→ **DATA SHOWN**
= = = = = = =
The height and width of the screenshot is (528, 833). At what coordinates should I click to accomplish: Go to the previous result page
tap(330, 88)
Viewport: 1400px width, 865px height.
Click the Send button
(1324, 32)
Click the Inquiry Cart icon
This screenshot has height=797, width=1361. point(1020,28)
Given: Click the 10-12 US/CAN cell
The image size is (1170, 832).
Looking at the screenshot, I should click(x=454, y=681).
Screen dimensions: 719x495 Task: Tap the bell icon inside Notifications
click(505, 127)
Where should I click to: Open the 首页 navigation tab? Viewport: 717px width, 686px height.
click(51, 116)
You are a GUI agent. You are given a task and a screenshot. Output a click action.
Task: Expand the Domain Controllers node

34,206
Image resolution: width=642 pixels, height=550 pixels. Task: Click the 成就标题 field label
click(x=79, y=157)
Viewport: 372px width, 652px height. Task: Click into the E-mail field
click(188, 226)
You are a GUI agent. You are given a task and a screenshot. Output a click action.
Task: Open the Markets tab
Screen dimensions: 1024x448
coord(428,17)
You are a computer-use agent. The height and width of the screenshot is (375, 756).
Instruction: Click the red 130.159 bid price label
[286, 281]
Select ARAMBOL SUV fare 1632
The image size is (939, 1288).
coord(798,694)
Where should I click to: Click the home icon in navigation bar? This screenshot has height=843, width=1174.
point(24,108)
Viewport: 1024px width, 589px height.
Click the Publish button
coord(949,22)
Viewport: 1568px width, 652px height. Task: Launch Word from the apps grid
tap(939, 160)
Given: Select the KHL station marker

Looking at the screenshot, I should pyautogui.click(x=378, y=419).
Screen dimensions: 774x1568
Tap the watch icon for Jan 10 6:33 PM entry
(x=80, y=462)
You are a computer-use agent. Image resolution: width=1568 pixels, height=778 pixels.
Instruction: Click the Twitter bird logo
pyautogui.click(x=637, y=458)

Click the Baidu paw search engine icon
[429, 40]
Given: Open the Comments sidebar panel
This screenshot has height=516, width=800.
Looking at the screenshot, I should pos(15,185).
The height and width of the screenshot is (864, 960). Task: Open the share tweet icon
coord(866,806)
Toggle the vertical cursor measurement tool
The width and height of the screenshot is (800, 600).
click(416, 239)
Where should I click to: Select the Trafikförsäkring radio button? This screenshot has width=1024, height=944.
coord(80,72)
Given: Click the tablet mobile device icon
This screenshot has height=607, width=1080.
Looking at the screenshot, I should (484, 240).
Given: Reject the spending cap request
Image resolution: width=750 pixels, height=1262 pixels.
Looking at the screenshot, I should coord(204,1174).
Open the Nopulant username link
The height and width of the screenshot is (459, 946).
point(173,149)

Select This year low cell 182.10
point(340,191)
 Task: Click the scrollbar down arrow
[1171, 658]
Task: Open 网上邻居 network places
= = = = = = =
→ **REQUIRED ACTION**
Write out the complete set of records exactly as given.

→ **EXERCISE SOLUTION**
The height and width of the screenshot is (528, 833). At what coordinates should I click to accomplish: Go to the previous result page
tap(330, 88)
Viewport: 1400px width, 865px height.
Click the Send button
(1324, 32)
Click the Inquiry Cart icon
This screenshot has height=797, width=1361. point(1020,28)
Given: Click the 10-12 US/CAN cell
The image size is (1170, 832).
Looking at the screenshot, I should click(x=454, y=681).
Screen dimensions: 719x495 Task: Tap the bell icon inside Notifications
click(505, 127)
Where should I click to: Open the 首页 navigation tab? Viewport: 717px width, 686px height.
click(51, 116)
You are a GUI agent. You are given a task and a screenshot. Output a click action.
Task: Expand the Domain Controllers node

34,206
Image resolution: width=642 pixels, height=550 pixels. Task: Click the 成就标题 field label
click(x=79, y=157)
Viewport: 372px width, 652px height. Task: Click into the E-mail field
click(188, 226)
You are a GUI agent. You are given a task and a screenshot. Output a click action.
Task: Open the Markets tab
Screen dimensions: 1024x448
coord(428,17)
You are a computer-use agent. The height and width of the screenshot is (375, 756).
Instruction: Click the red 130.159 bid price label
[286, 281]
Select ARAMBOL SUV fare 1632
The image size is (939, 1288).
coord(798,694)
Where should I click to: Click the home icon in navigation bar? This screenshot has height=843, width=1174.
point(24,108)
Viewport: 1024px width, 589px height.
Click the Publish button
coord(949,22)
Viewport: 1568px width, 652px height. Task: Launch Word from the apps grid
tap(939, 160)
Given: Select the KHL station marker

Looking at the screenshot, I should pyautogui.click(x=378, y=419).
Screen dimensions: 774x1568
Tap the watch icon for Jan 10 6:33 PM entry
(x=80, y=462)
You are a computer-use agent. Image resolution: width=1568 pixels, height=778 pixels.
Instruction: Click the Twitter bird logo
pyautogui.click(x=637, y=458)

Click the Baidu paw search engine icon
[429, 40]
Given: Open the Comments sidebar panel
This screenshot has height=516, width=800.
Looking at the screenshot, I should pos(15,185).
The height and width of the screenshot is (864, 960). Task: Open the share tweet icon
coord(866,806)
Toggle the vertical cursor measurement tool
The width and height of the screenshot is (800, 600).
click(416, 239)
Where should I click to: Select the Trafikförsäkring radio button? This screenshot has width=1024, height=944.
coord(80,72)
Given: Click the tablet mobile device icon
This screenshot has height=607, width=1080.
Looking at the screenshot, I should (484, 240).
Given: Reject the spending cap request
Image resolution: width=750 pixels, height=1262 pixels.
Looking at the screenshot, I should coord(204,1174).
Open the Nopulant username link
The height and width of the screenshot is (459, 946).
point(173,149)

Select This year low cell 182.10
point(340,191)
 Task: Click the scrollbar down arrow
[1171, 658]
Task: Open 网上邻居 network places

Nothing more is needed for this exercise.